Please extract the part of the poker hands post starting with "Which hands are" and going on through "take a flop.", copying it word for word.

**Page text:**
** BEGIN **

Which hands are you raising?
Quote:
Originally Posted by Fnord
AKo
Raise for value. AKo is still a fairly strong multi-way hand.

Quote:
Originally Posted by Fnord
QTo
Call, weaker offsuit broadways don't play well mutli-way, but we have enough hand and position to take a flop.

Quote:
Originally Posted by Fnord
QTs
EASY value raise.

Quote:
Originally Posted by Fnord
88
At a passive table, raise for the thin equity edge and for a chance to take a free turn card. At a more wild table this is an easy flat.

Quote:
Originally Posted by Fnord
AQo
Enough equity edge to raise.

Quote:
Originally Posted by Fnord
KQo AJo
Not enough equity to raise. However, I might raise them from the CO to limit the field and get the Button to fold.

Quote:
Originally Posted by Fnord
TT
Value raise. TT is too good.

** END **

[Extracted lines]
** BEGIN **

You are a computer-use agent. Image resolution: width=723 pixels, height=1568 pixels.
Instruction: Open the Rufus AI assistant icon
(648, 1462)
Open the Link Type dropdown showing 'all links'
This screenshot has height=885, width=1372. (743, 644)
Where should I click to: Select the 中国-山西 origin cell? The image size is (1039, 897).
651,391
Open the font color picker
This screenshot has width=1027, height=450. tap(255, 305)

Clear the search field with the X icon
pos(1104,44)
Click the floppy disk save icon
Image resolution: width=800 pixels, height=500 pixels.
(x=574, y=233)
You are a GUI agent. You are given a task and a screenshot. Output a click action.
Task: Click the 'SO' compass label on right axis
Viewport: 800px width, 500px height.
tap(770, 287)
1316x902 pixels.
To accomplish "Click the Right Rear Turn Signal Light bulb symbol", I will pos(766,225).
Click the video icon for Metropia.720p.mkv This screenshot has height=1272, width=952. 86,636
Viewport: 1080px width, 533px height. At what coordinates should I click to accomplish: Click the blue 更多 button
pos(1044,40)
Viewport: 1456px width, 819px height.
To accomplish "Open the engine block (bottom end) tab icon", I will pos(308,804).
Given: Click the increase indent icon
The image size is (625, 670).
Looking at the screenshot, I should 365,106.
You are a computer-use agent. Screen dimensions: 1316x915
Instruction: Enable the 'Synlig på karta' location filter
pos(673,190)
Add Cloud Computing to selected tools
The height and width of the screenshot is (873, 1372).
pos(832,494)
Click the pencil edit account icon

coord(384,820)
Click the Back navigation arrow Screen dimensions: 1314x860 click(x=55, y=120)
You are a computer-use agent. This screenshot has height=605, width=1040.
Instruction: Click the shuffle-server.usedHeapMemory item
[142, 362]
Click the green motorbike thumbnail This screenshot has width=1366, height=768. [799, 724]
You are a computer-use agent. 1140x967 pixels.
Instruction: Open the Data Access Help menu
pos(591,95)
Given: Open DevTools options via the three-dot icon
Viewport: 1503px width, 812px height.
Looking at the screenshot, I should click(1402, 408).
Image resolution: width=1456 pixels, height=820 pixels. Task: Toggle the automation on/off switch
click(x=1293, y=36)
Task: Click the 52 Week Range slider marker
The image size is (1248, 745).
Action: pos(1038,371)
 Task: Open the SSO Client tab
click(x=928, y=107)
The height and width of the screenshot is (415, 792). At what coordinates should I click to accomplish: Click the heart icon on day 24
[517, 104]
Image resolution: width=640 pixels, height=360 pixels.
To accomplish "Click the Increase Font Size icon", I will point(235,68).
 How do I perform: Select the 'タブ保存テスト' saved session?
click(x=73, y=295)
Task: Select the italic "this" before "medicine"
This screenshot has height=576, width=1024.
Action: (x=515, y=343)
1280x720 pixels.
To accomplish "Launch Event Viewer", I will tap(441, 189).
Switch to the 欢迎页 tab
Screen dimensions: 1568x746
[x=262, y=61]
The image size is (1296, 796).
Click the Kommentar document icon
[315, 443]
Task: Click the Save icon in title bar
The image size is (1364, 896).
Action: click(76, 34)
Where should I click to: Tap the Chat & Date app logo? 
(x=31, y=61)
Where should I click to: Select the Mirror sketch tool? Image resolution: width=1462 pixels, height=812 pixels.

** END **

**Written response:**
Which hands are you raising?
Quote:
Originally Posted by Fnord
AKo
Raise for value. AKo is still a fairly strong multi-way hand.

Quote:
Originally Posted by Fnord
QTo
Call, weaker offsuit broadways don't play well mutli-way, but we have enough hand and position to take a flop.